Backups

Backup Storage

We currently store our on-site backups across a couple drives on hal:

  • hal:/opt/backups (6 TiB usable; 2x 6-TiB Seagate drives in RAID 1 in an LVM volume group)

    This volume group provides /dev/vg-backups/backups-live which contains recent daily, weekly, and monthly backups, and /dev/vg-backups/backups-scratch, which is scratch space for holding compressed and encrypted backups which we then upload to off-site storage.

Off-Site Backups

Our main off-site backup location is Box. Students automatically get an "unlimited" plan, so it provides a nice and free location to store encrypted backups. We currently have a weekly cronjob that makes an encrypted backup using GPG keys and then uploads it to Box.com. This takes about 20 hours combined to make and upload, and will probably take even longer in the future as backups grow. An email is sent out once the backup files are uploaded, and the link provided is shared with only OCF officers to make sure the backups are kept as secure as possible, since they contain all of the OCF's important data. The backups are already encrypted, but it doesn't hurt to add a little extra security to that.

Retention

Off-site backups older than six months (180 days) are permanently deleted by a daily cronjob.

Restoring Backups

The easiest way to restore from a backup is to look at how it is made and reverse it. If it is a directory specified in rsnapshot, then likely all that needs to be done is to take that directory from the backup and put it onto the server to restore onto. Some backups, such as mysql, ldap, and kerberos are more complicated, and need to be restored using mysqlimport or ldapadd for instance.

Onsite

Onsite backups are pretty simple, all that needs to be done is to go to hal and find the backup to restore from in /opt/backups/live. All backups of recent data are found in either rsnapshot (for daily backups) or misc (for any incidents or one-off backups). Within rsnapshot, the backups are organized into directories dependings on how long ago the backup was made. To see when each backup was created just use ls -l to show the last modified time of each directory.

Offsite

Offsite backups are more complicated because the backup files first need to be downloaded, stuck together into a single file, decrypted, extracted, and then put into LVM to get back the whole backup archive that would normally be found onsite. This essentially just means that the create-encrypted-backup script needs to be reversed to restore once the backup files are downloaded. Here are the general steps to take to restore from an offsite backup:

  1. Download all the backup pieces from Box.com. This is generally easiest with a command line tool like cadaver, which can just use a mget * to download all the files (albeit sequentially). If more speed is needed, open multiple cadaver connections and download multiple groups of files at once.

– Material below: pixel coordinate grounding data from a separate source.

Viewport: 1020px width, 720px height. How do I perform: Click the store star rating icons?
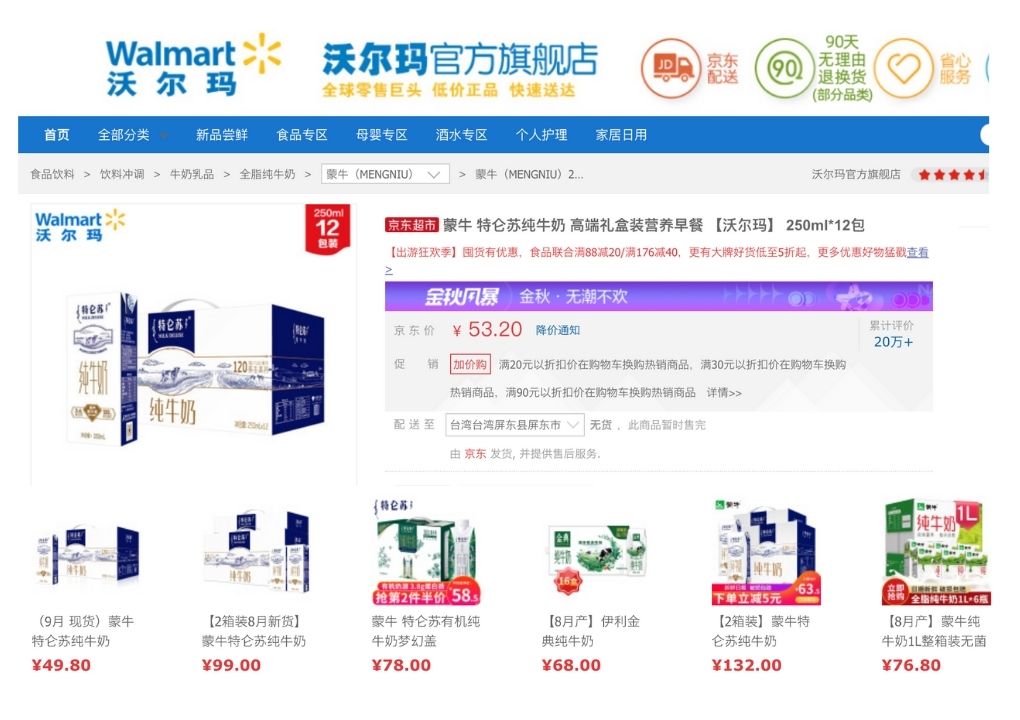[x=953, y=174]
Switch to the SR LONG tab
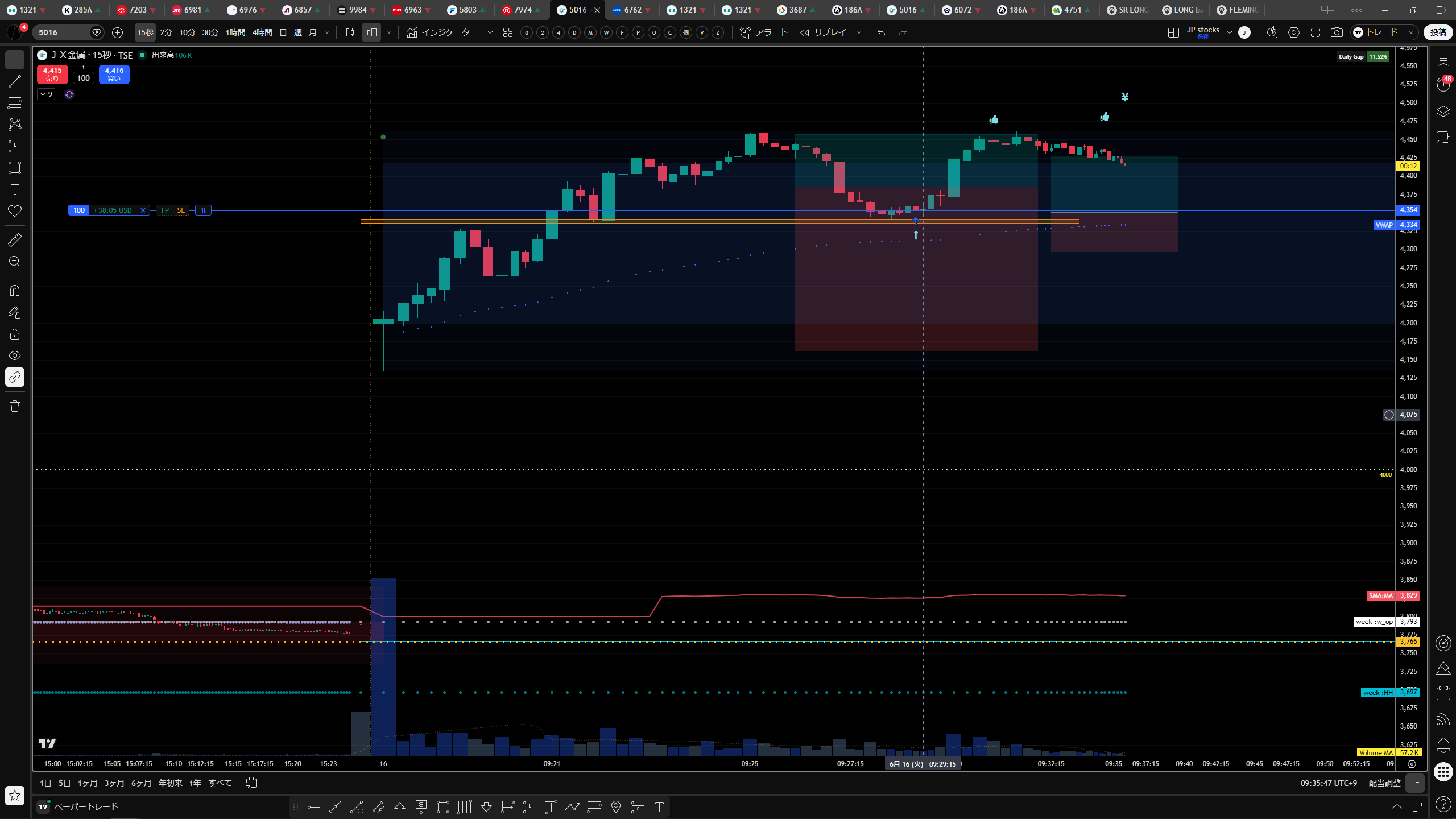The width and height of the screenshot is (1456, 819). [1128, 10]
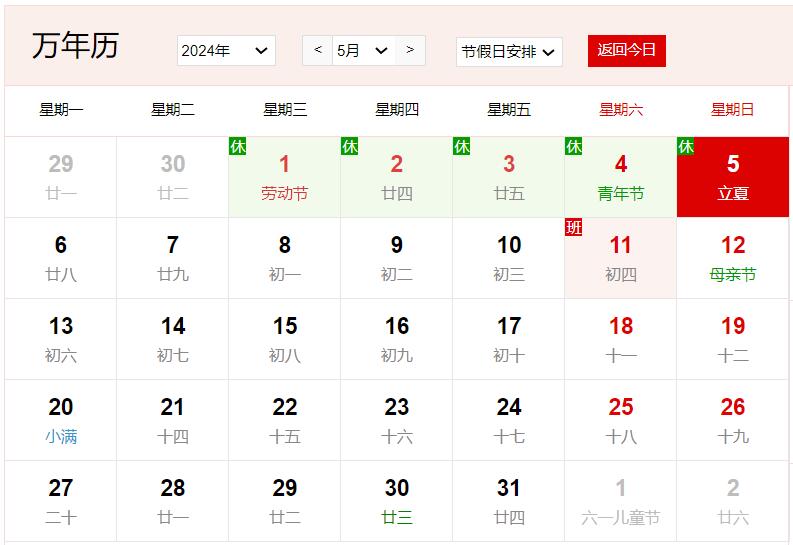The image size is (793, 545).
Task: Select April 29 greyed-out date
Action: [x=61, y=177]
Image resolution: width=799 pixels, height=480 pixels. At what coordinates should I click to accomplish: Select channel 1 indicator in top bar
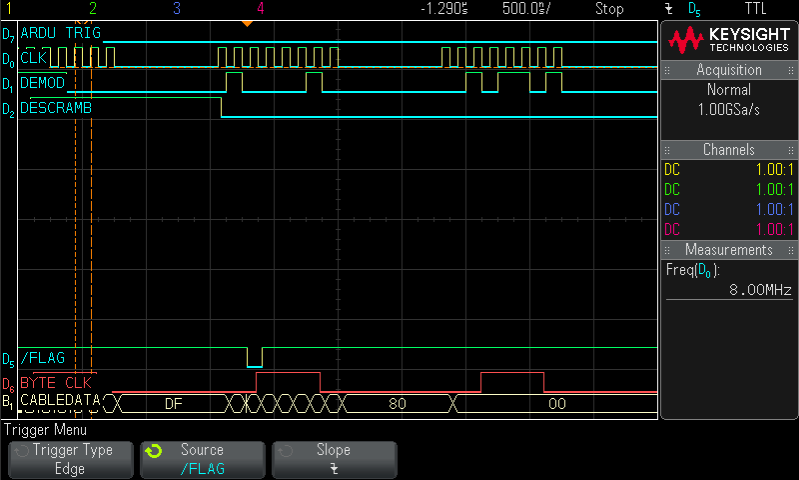point(8,9)
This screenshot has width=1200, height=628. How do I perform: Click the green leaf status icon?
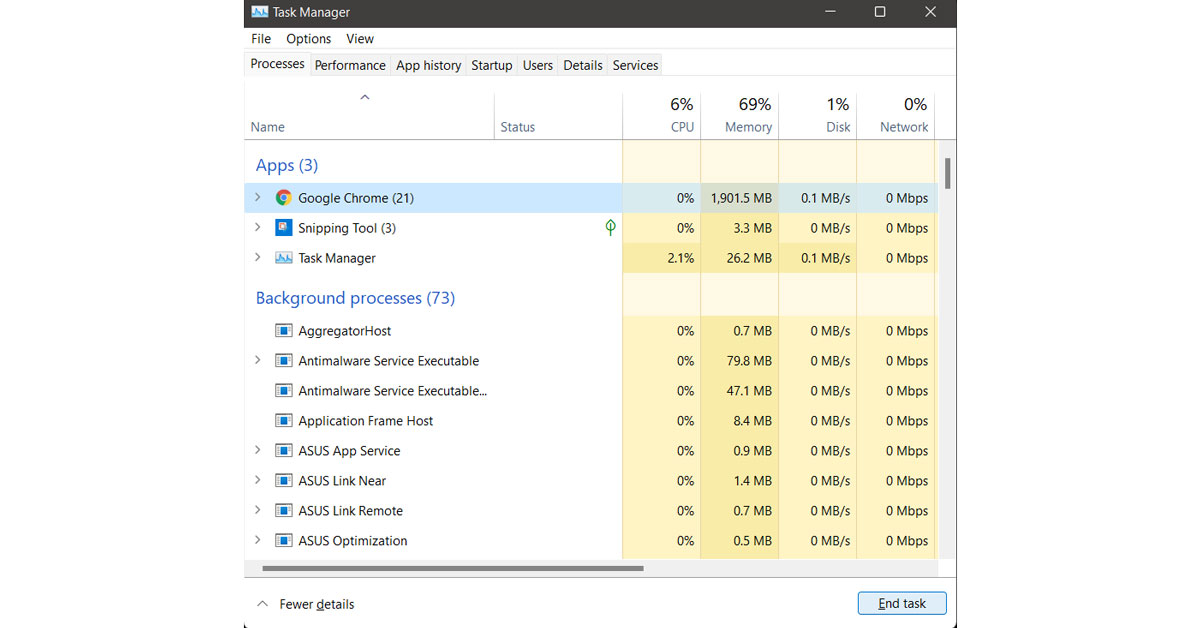(x=610, y=228)
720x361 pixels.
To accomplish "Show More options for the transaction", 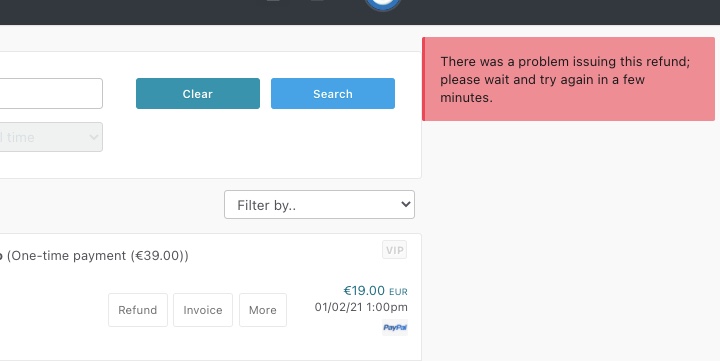I will (263, 310).
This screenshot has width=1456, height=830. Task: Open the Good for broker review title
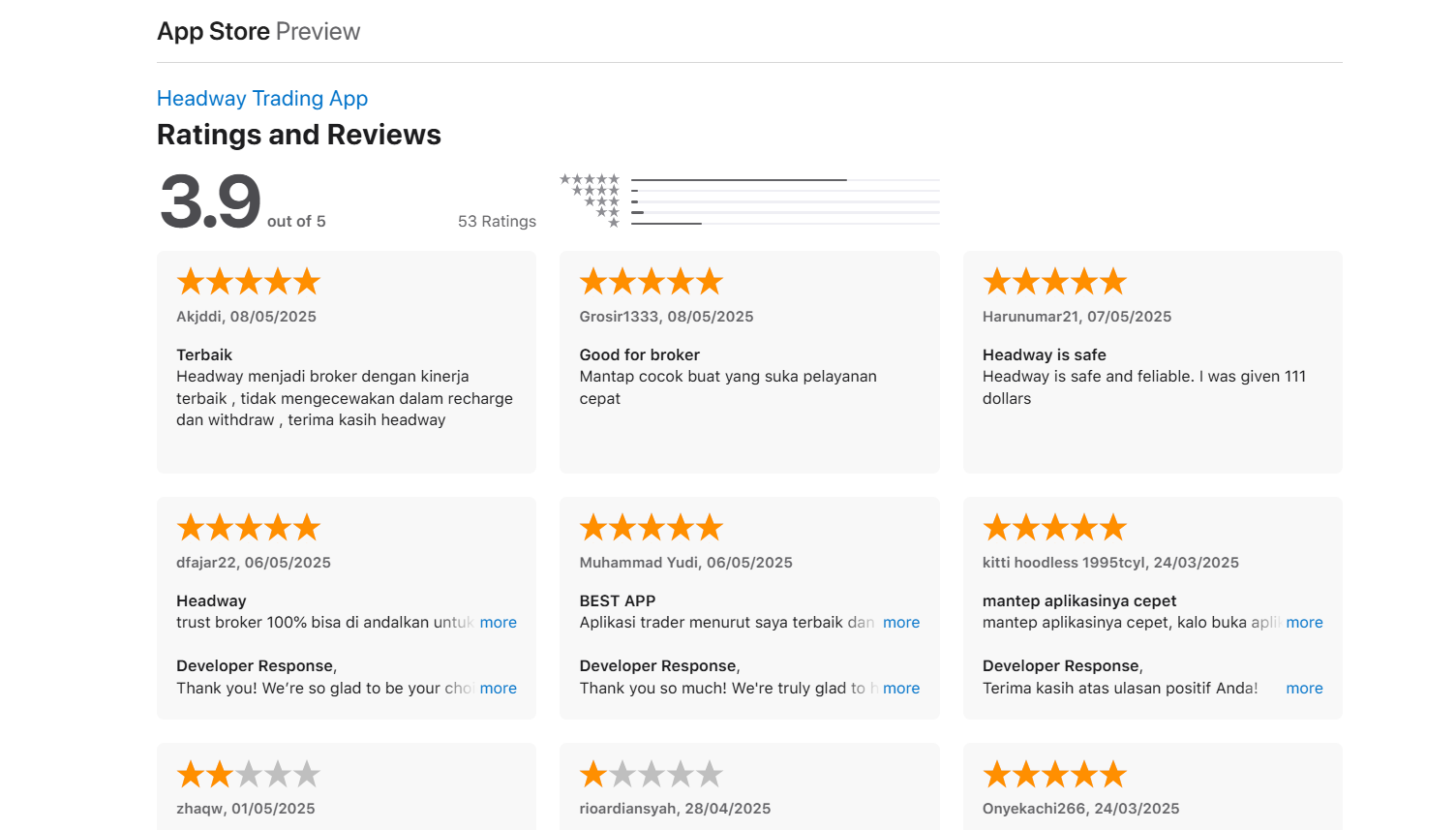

  2. Put together all the backup pieces into a single file. This can be done by running cat <backup>.img.gz.gpg.part* > <backup>.img.gz.gpg.

  3. Decrypt the backup using gpg. This requires your key pair to be imported into gpg first using gpg --import public_key.gpg and gpg --allow-secret-key-import --import private_key.gpg, then you can decrypt the backup with gpg --output <backup>.img.gz --decrypt <backup>.img.gz.gpg. Be careful to keep your private key secure by setting good permissions on it so that nobody else can read it, and delete it after the backup is imported. The keys can be deleted with gpg --delete-secret-keys "<Name>" and gpg --delete-key "<Name>", where your name is whatever name it shows when you run gpg --list-keys.

  4. Extract the backup with gunzip <backup>.img.gz.

  5. Put the backup image into a LVM logical volume. First find the size that the volume should be by running ls -l <backup>.img, and copy the number of bytes that outputs. Then create the LV with sudo lvcreate -L <bytes>B -n <name> /dev/<volume group> where the volume group has enough space to store the entire backup (2+ TiB).

Backup Contents

Backups currently include:

  • Everything on NFS
    • User home and web directories
    • Cronjobs on supported servers (tsunami, supernova, biohazard, etc.)
  • MySQL databases (including user databases, stats, RT, print quotas, IRC data)
  • Everything on GitHub (probably very unnecessary)
  • LDAP and Kerberos data
  • A smattering of random files on random servers

Backup Procedures

Backups are currently made daily via a cronjob on hal which calls rsnapshot. The current settings are to retain 7 daily backups, 4 weekly backups, and 6 monthly backups, but we might adjust this as it takes more space or we get larger backup drives.

We use rsnapshot to make incremental backups. Typically, each new backup takes an additional ~3GiB of space (but this will vary based on how many files actually changed). A full backup is about ~2TiB of space and growing.

(The incremental file backups are only about ~300 MiB, but since mysqldump files can't be incrementally backed up, those take a whole ~2 GiB each time, so the total backup grows by ~3GiB each time. However, an old backup is discarded each time too, so it approximately breaks even.)

Ideas for backup improvements

  1. Automate backup testing, so have some system for periodically checking that backups can be restored from, whether they are offsite or onsite.